Given task A:
Retype the PVHv2 event delivery message word for word, everything from "On Thu, Jun" down to "on event channels.".
Given task B:
Write what comes next in the mailing list message about event delivery on PVHv2, starting right after its last sentence.

┌─ Source document

[Date Prev][Date Next][Thread Prev][Thread Next][Date Index][Thread Index]

Re: Event delivery and "domain blocking" on PVHv2


  • To: Martin Lucina <martin@xxxxxxxxxx>
  • From: Roger Pau Monné <roger.pau@xxxxxxxxxx>
  • Date: Thu, 18 Jun 2020 13:46:17 +0200
  • Authentication-results: esa6.hc3370-68.iphmx.com; dkim=none (message not signed) header.i=none
  • Cc: Andrew Cooper <andrew.cooper3@xxxxxxxxxx>, mirageos-devel@xxxxxxxxxxxxxxxxxxxx, xen-devel@xxxxxxxxxxxxxxxxxxxx
  • Delivery-date: Thu, 18 Jun 2020 11:46:41 +0000
  • Ironport-sdr: sy/Tg8xTzfK+X5o0GbCh3t2mEwwRBxT7c/ucS7IEu41qVuoXUWhCmruU4w4/GFpz7BjSniz20p tr3fEW1ZfeMdDywwHNKeFNjWANYEa6arIDzMkGzEnqcZi+FvXWCxwQVebTayKMcyXMlpO62y9m KnC3KYbUryRbJeK5mU47Q1gdA137rXHU+NaFrmOoMXNE5zgZHDcpJatK4WKo5HhjpuuglDTpMj c69T+fJs5F3+aNeBRvaGKLSiNg+SNurZotH4ZqFmegQ7wz2pMeyivC/wWCQ47187U9RbaEk6yZ lzw=
  • List-id: Developer list for MirageOS <mirageos-devel.lists.xenproject.org>

On Thu, Jun 18, 2020 at 12:13:30PM +0200, Martin Lucina wrote:
> On Monday, 15.06.2020 at 17:58, Andrew Cooper wrote:
> > On 15/06/2020 15:25, Martin Lucina wrote:
> > > Hi,
> > >
> > > puzzle time: In my continuing explorations of the PVHv2 ABIs for the
> > > new MirageOS Xen stack, I've run into some issues with what looks like
> > > missed deliveries of events on event channels.

└─
┌─ Supplied information

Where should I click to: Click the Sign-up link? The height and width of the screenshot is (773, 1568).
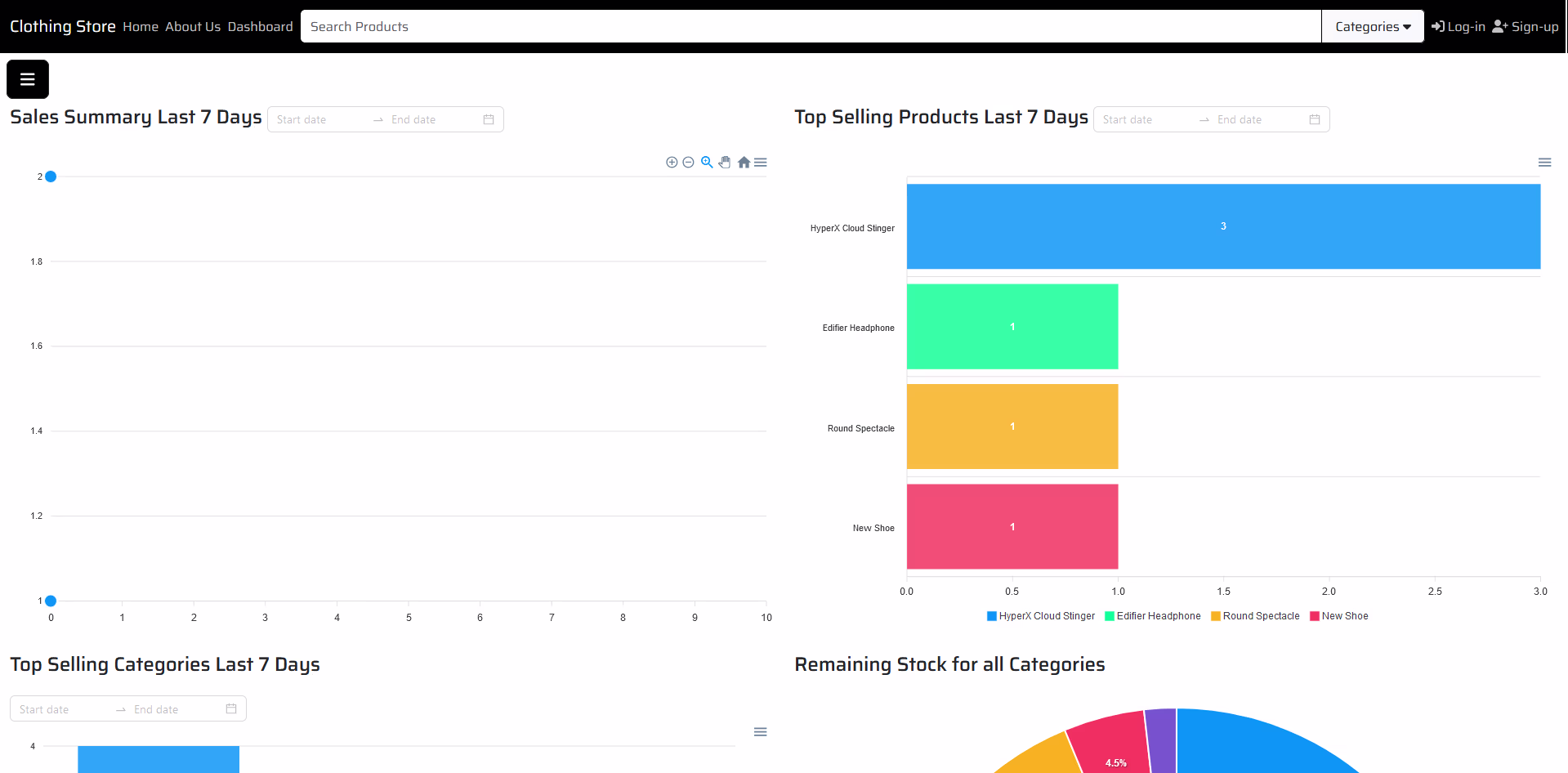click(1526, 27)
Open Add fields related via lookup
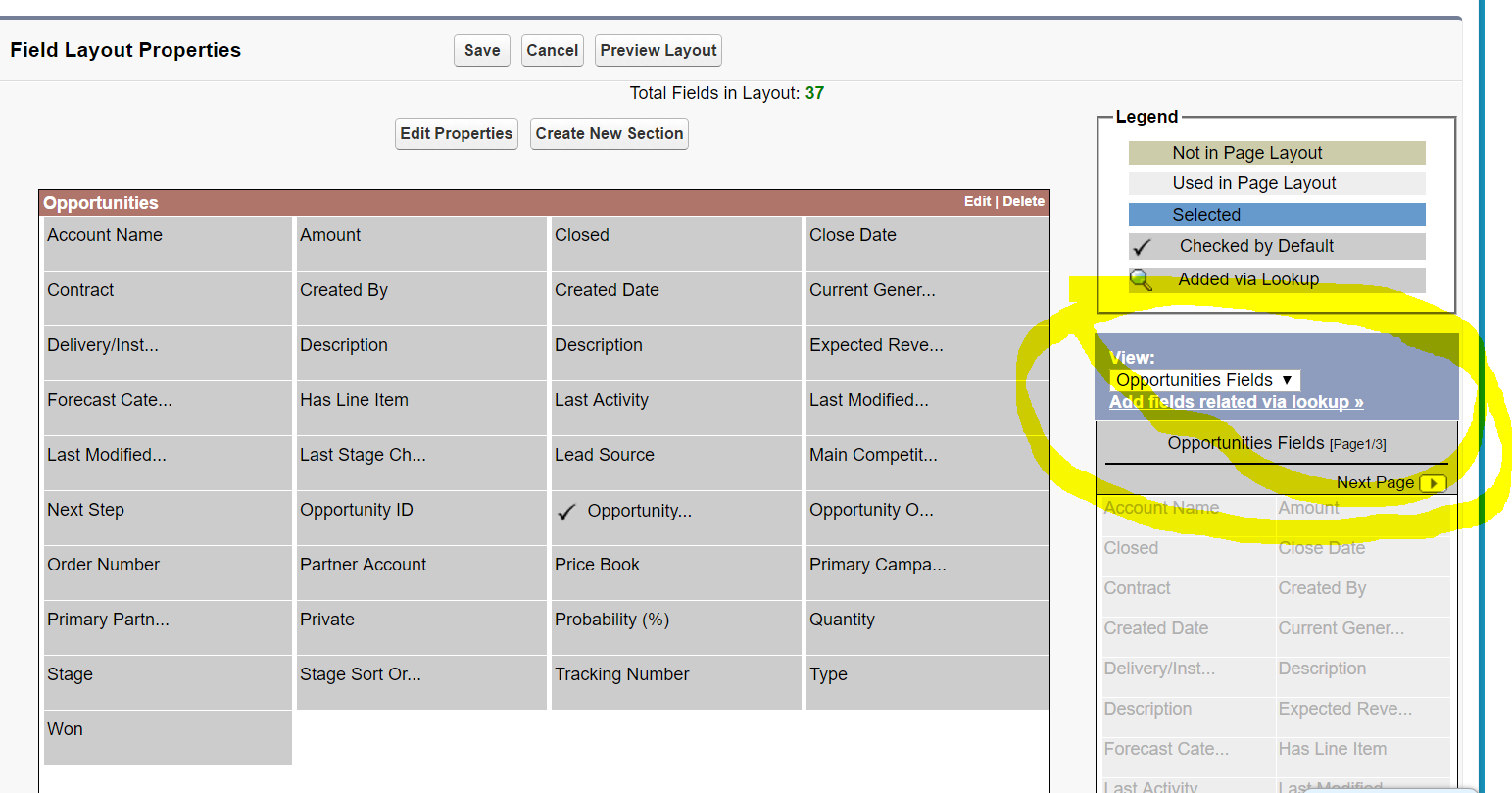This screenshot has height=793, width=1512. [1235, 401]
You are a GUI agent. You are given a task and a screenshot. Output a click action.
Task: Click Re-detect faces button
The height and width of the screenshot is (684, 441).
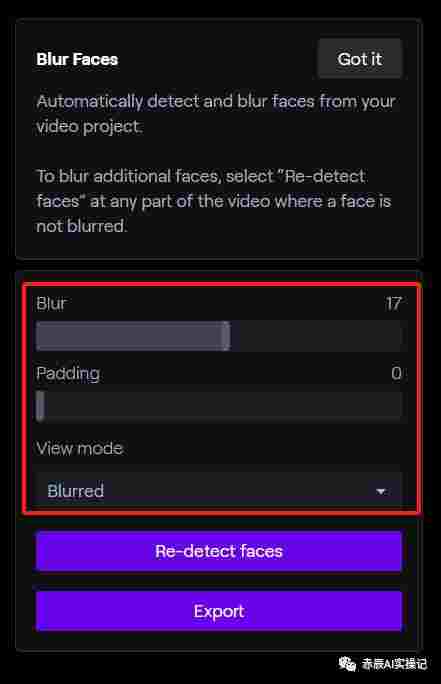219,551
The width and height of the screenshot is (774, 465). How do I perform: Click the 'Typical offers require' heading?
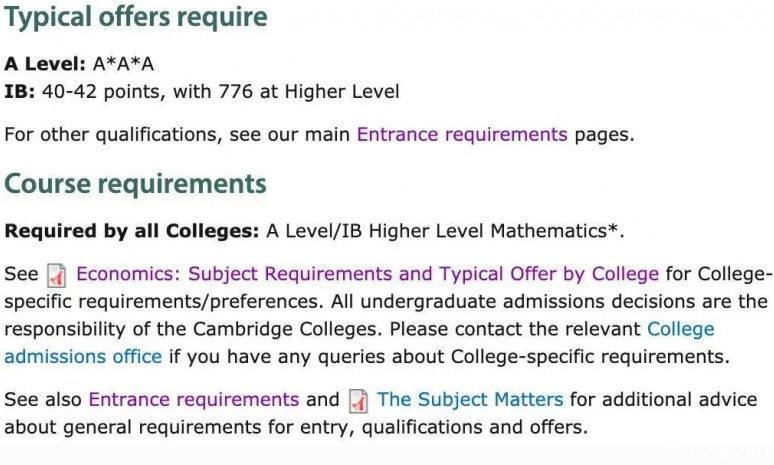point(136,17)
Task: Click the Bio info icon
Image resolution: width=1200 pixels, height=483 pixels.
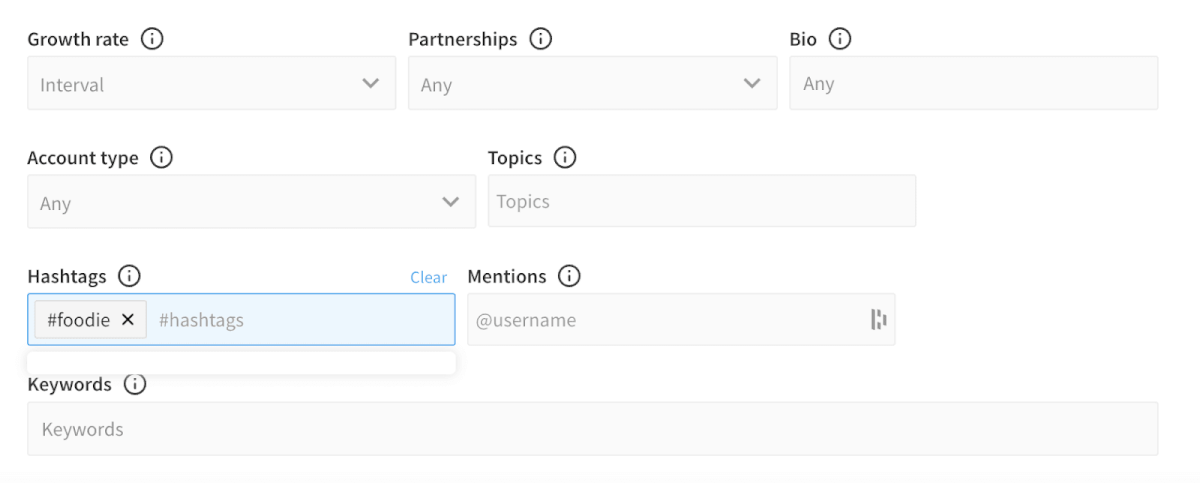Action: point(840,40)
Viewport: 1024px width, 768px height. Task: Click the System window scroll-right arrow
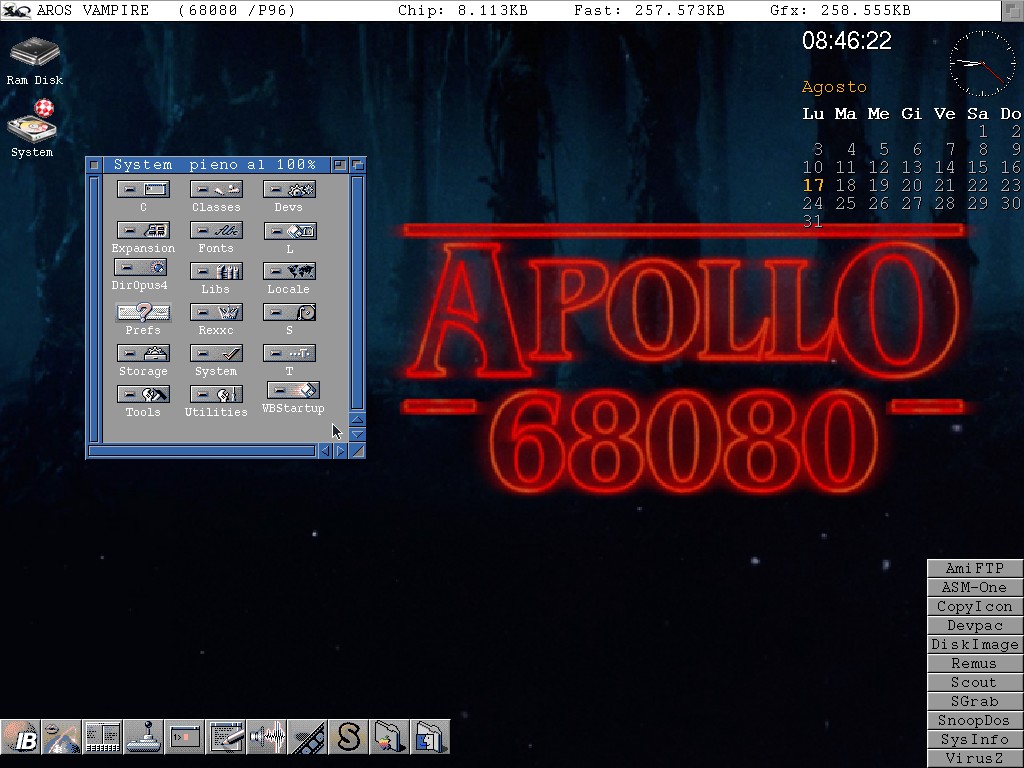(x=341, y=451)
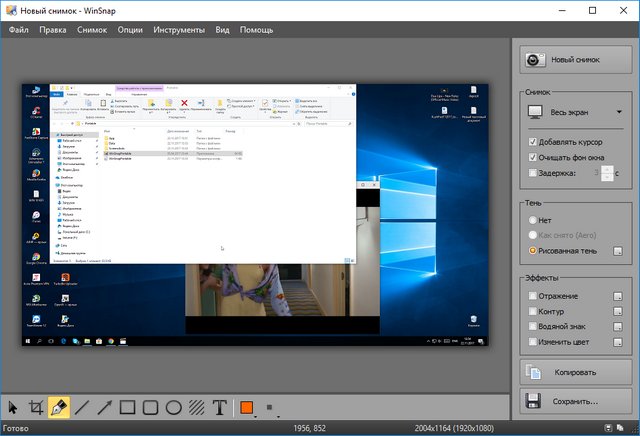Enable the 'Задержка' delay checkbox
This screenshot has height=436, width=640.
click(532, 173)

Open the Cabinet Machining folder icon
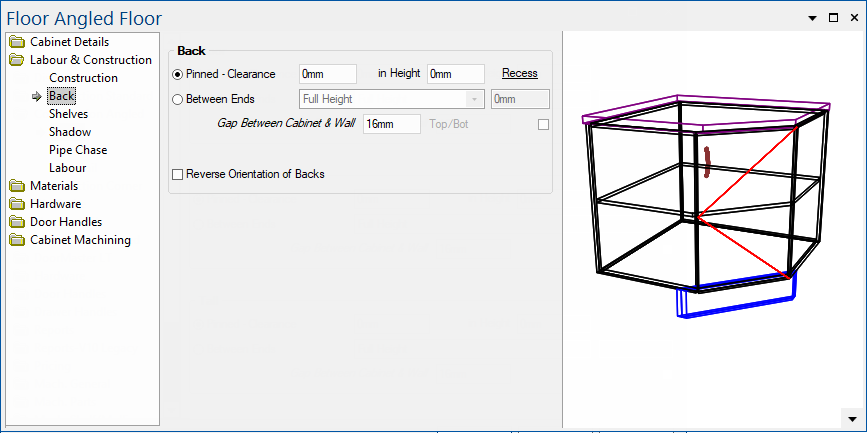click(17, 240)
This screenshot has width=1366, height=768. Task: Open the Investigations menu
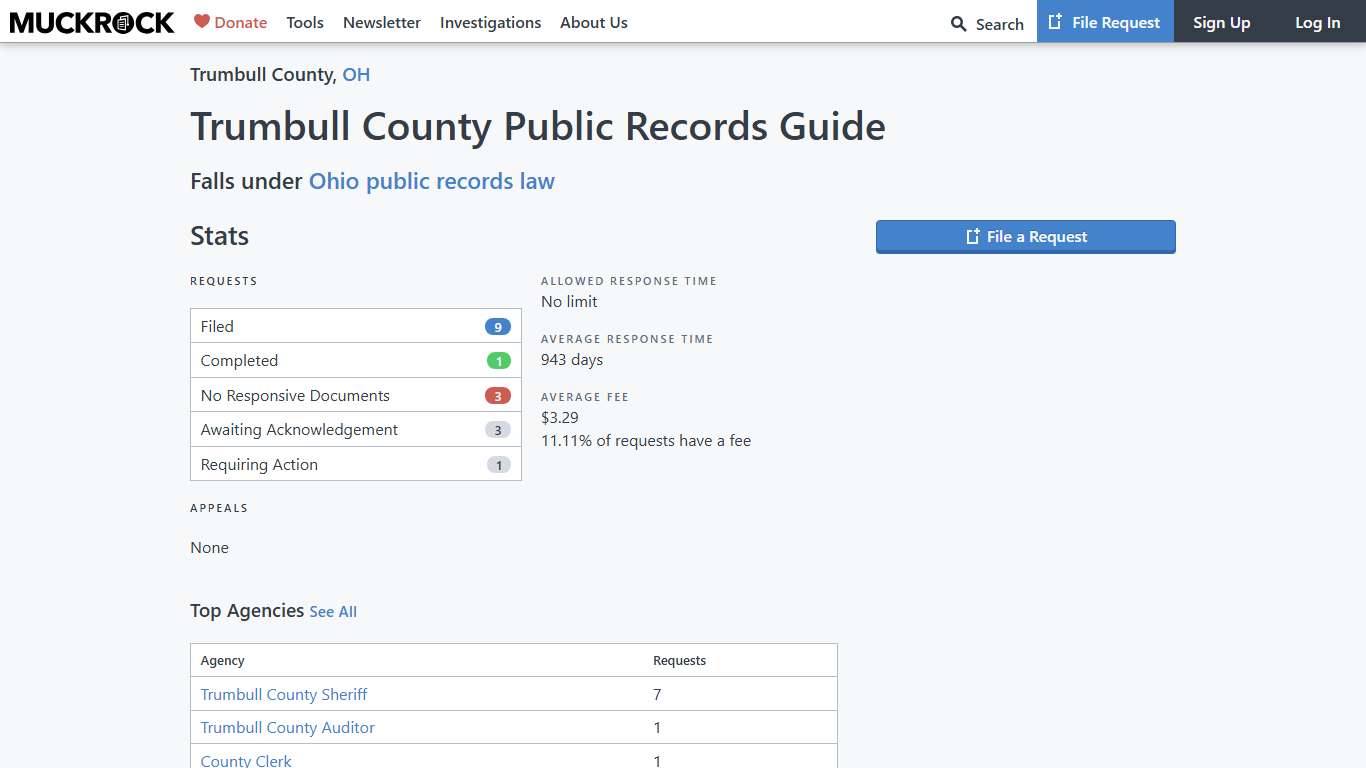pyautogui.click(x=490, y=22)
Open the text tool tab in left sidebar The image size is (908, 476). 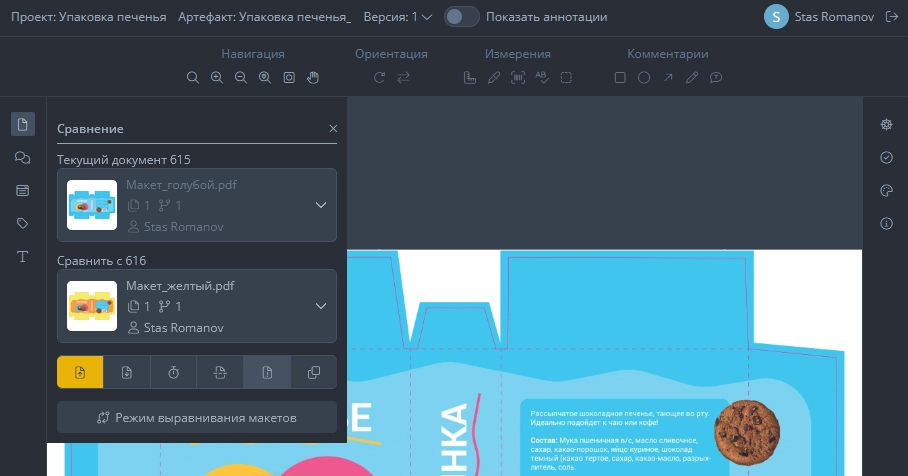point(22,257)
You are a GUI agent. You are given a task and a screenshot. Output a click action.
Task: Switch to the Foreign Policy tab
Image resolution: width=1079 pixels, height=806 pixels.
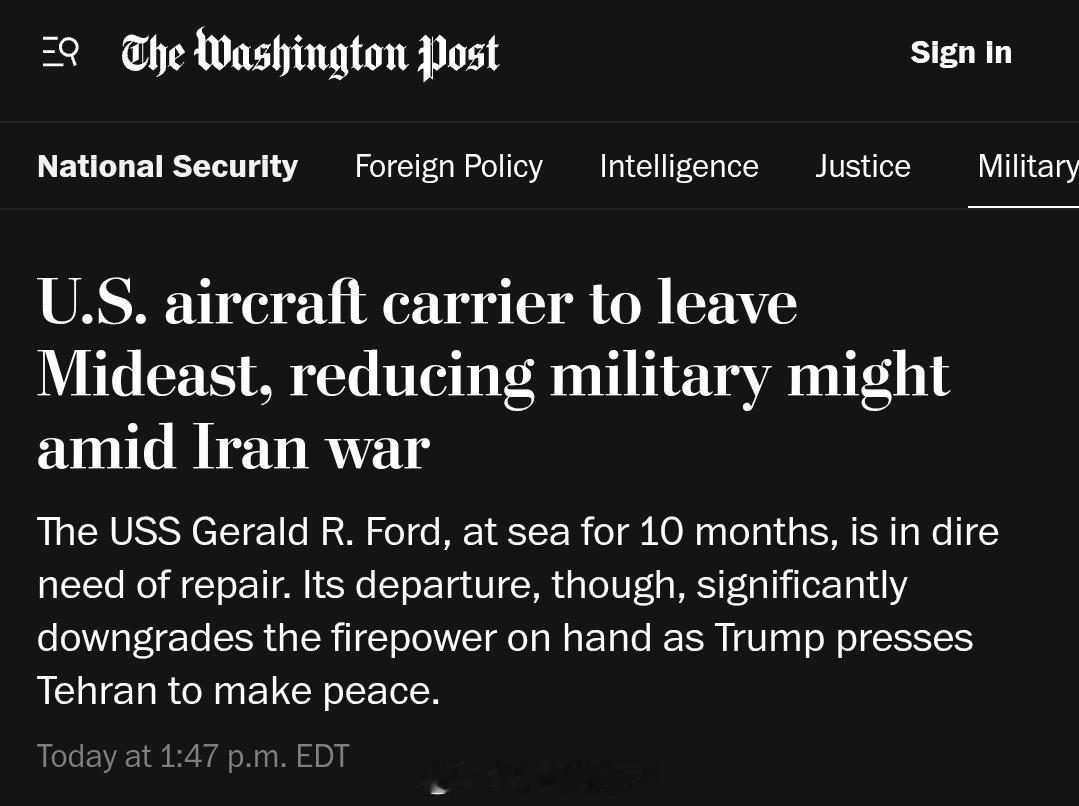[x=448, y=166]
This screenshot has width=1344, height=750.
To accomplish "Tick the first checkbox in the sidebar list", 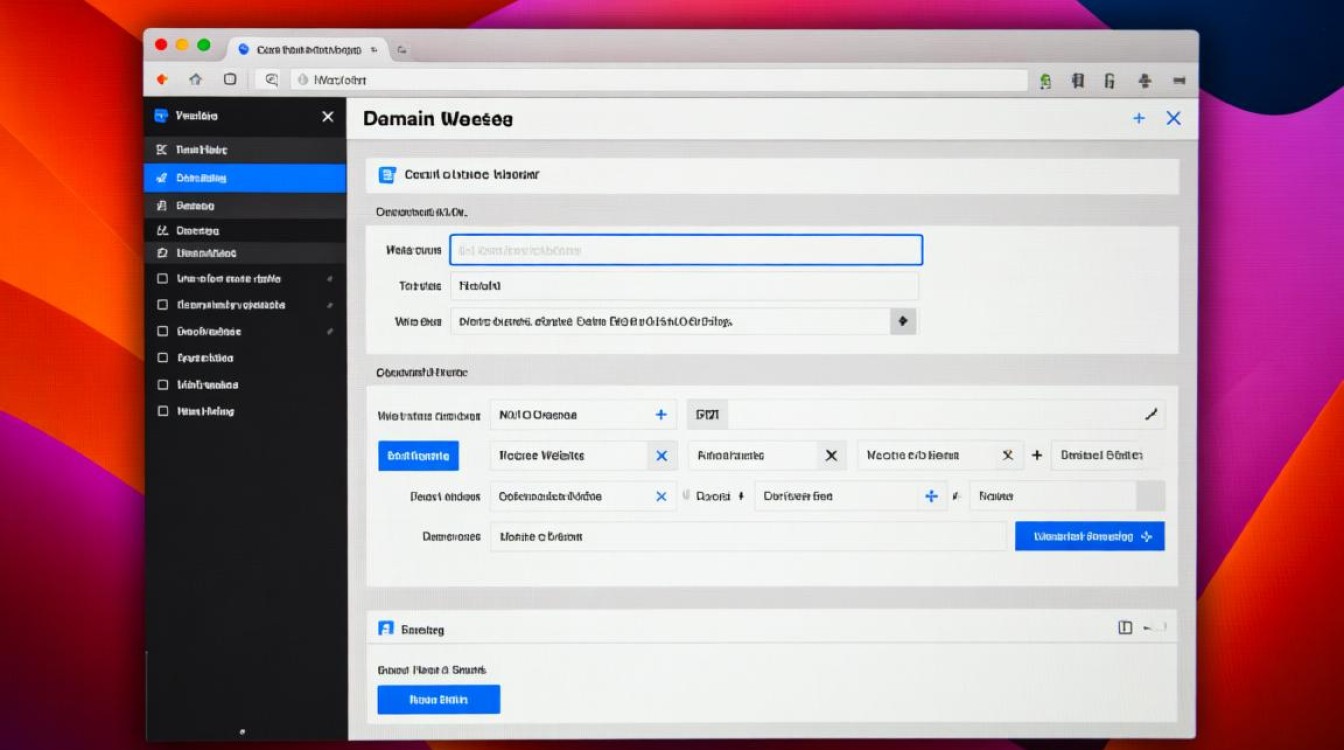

└─

Response A:
On Thu, Jun 18, 2020 at 12:13:30PM +0200, Martin Lucina wrote:
> On Monday, 15.06.2020 at 17:58, Andrew Cooper wrote:
> > On 15/06/2020 15:25, Martin Lucina wrote:
> > > Hi,
> > >
> > > puzzle time: In my continuing explorations of the PVHv2 ABIs for the
> > > new MirageOS Xen stack, I've run into some issues with what looks like
> > > missed deliveries of events on event channels.

Response B:
> > >
> > > While a simple unikernel that only uses the Xen console and
> > > effectively does for (1..5) { printf("foo"); sleep(1); } works fine,
> > > once I plug in the existing OCaml Xenstore and Netfront code, the
> > > behaviour I see is that the unikernel hangs in random places, blocking
> > > as if an event that should have been delivered has been missed.
> > 
> > You can see what is going on, event channel wise, with the 'e'
> > debug-key.  This will highlight cases such as the event channel being
> > masked and pending, which is a common guest bug ending up in this state.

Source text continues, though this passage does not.